I’m 54 years old, and recently, I realised I’ve been lonely my whole life.
Somewhere along the line, I didn’t make any friends.
I have no ongoing friendships from school or university nor any of the myriads of activities a parent participates in through their children. I volunteer for all the usual kids’ things—school committees, sports teams, the local hospital.
A long time ago, I was married for a few years; more recently, ended a 23-year relationship that produced three children.
Yet despite all this life experience, there is no one I can call out of the blue and suggest we meet up for a beer. I’m envious of people, including my siblings, who have maintained relationships with their school and university comrades, and covet the casual texts and calls they exchange with their social circle. I see my now-adult children in touch on social media, shooting the breeze with school friends spread around the world.

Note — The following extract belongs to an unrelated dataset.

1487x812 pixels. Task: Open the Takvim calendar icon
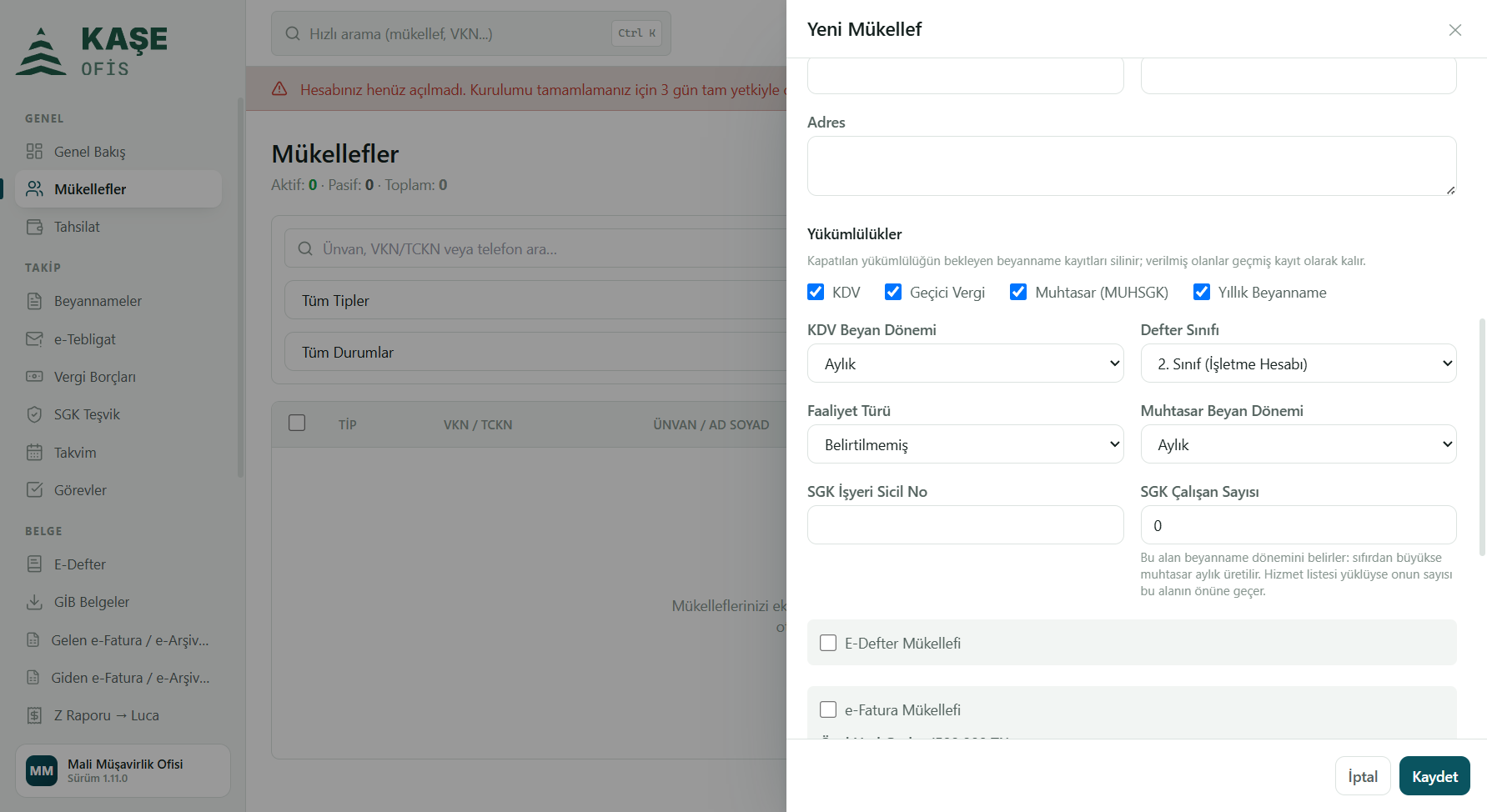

In recent times, I’ve pondered why. In the mid-1970s, aged nine, we moved from England to Australia for my father’s work, a complete disconnect with that phase of my life. In Australia, I attended multiple schools, with my final two years at boarding school at the other end of the continent. I barely survived a year of university before returning home. I have no contact with the people I knew from school or university.
I know many, many people through my work. I can pick up the phone, or send an email, to probably a couple of hundred people if I need advice, ideas, information. But none are my friends. A professional connection defines just acquaintances whose relationship with me.
John-Paul Sartre once wrote, “If you’re lonely when you’re alone, you’re in bad company.” The strange thing is, I’ve ignored the loneliness, boxed it away, not called it out, or given it a name. I rendered myself numb to my lack of social interaction. I compartmentalised my life and retreated to the safety of child-rearing and supporting their lives, to the detriment of my own.
I’ve relied on being the alone ranger all my life, figuring out life’s challenges independently. My loneliness has become a habit, deeply entrenched, difficult to break. Somewhere along my journey, I convinced myself I didn’t need other people.
Recently, I met someone who has made me question many elements of my life, those decades-old habits. I’ve started to examine the bedrock of my life, and I’ve realised that bedrock has been an anchor, fighting the tide, preventing me from ebbing and flowing.
It’s time to cut the anchor chain, risk disappointment, risk this being a long process, but perhaps to reach out to people in my life and ask if they’d like to be my friend.